В «Петербургском листке» (1896, № 288, 18 октября) анонимный рецензент писал, что «Чайка» — «очень плохо задуманная, неумело скомпонованная пьеса с крайне странным содержанием, или вернее без всякого содержания. От каждого действия веяло отчаянной скукой, фальшью, незнанием жизни и людей. „Чайка“ — это какой-то сумбур в плохой драматической форме». В этой же газете на следующий день (№ 289, 19 октября) писал о спектакле Н. Р-ий (Н. А. Россовский): «Не мудрено, что „Чайку“ ошикали, не удивительно, что публика сочла своим долгом выразить свой протест против общей кляузы на людей, сочиненных г. Чеховым».

В «Петербургской газете» (1896, № 288, 18 октября) А. Кугель (Homo Novus) писал, что «Чайка» производит «удручающее впечатление» — во всех действующих лицах этой «болезненной пьесы» чувствуется «декадентская усталость жизни».
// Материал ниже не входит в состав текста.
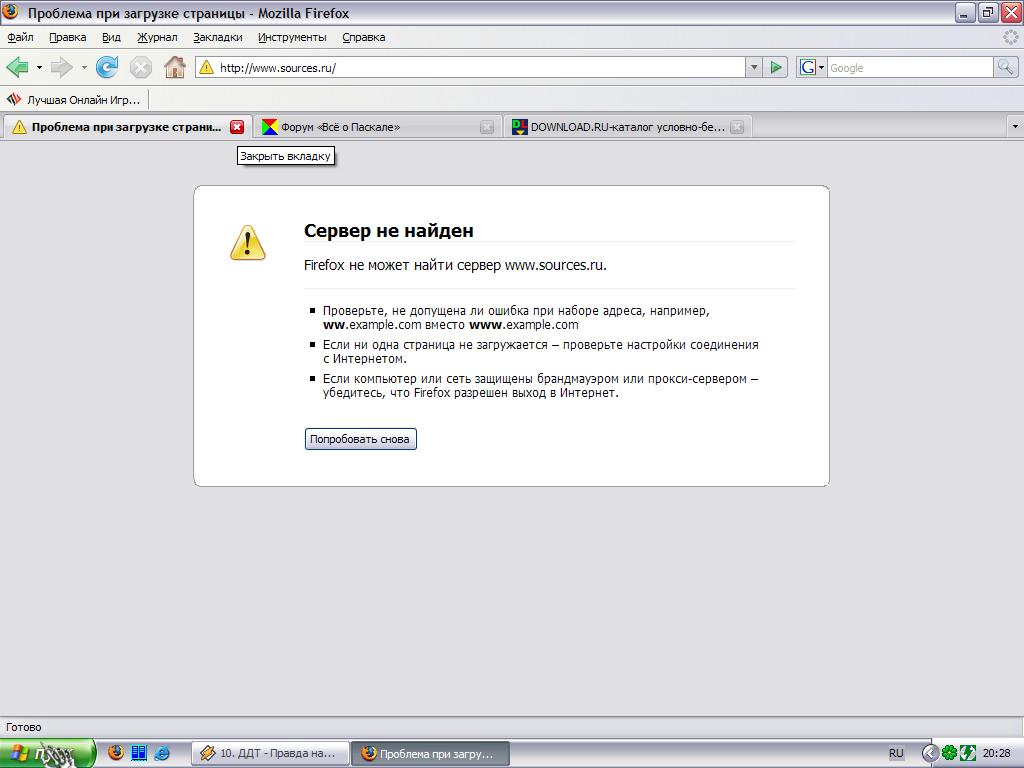Switch to the ДДТ taskbar window
This screenshot has width=1024, height=768.
(270, 753)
На защиту пьесы выступил только А. С. Суворин («Новое время», 1896, № 7416, 19 октября). «Сегодня день торжества многих журналистов и литераторов, — писал он. — Не имела успеха комедия самого даровитого русского писателя и той молодежи, которая выступила в восьмидесятых годах, и — вот причина торжества. Радость поднимается до восторга и лжи, приписывается публике то, чего она не говорила. О, сочинители и судьи! Кто вы? Какие ваши имена и ваши заслуги? По-моему, Ан. Чехов может спать спокойно и работать. Все эти восторженные глашатаи его сценического неуспеха <…> поносящие, завидующие, шантажирующие, — неужели это судьи? Он останется в русской литературе с своим ярким талантом, а они пожужжат, пожужжат и исчезнут». Неуспех спектакля Суворин объяснял тем, что «пьеса плохо и наскоро срепетована, что роли были не твердо выучены, что исполнители далеко не были на надлежащей высоте, что роли были распределены не совсем удачно, что в mise en scènes были ошибки, которые трудно было устранить до первого спектакля, походившего скорей на генеральную репетицию». По мнению Суворина, есть вина и автора, «но вина, зависящая более всего от сценической неопытности», ибо у Чехова «не только прекрасный беллетристический талант, но и драматический несомненный талант». «Написать такую оригинальную, такую правдивую вещь, как „Чайка“, рассыпать в ней столько наблюдений, столько горькой жизненной правды может только истинный драматический талант…» «Яркие литературные достоинства пьесы, новость на сцене некоторых характеров, прекрасные детали, по-видимому, ручались за успех, но для сценического успеха необходима и ремесленность, от которой автор бежал». Пьеса написана «почти вне общепринятых условий сцены. Чехов так намеренно избегал всяких эффектов, даже там, где они сами напрашивались, избегал „ролей“, которые сплошь и рядом делают успех пьесе, иногда нелепой и ничтожной в литературном смысле». Суворин выражал надежду, что после небольших исправлений, которые будут сделаны ко второму спектаклю, пьеса будет иметь успех.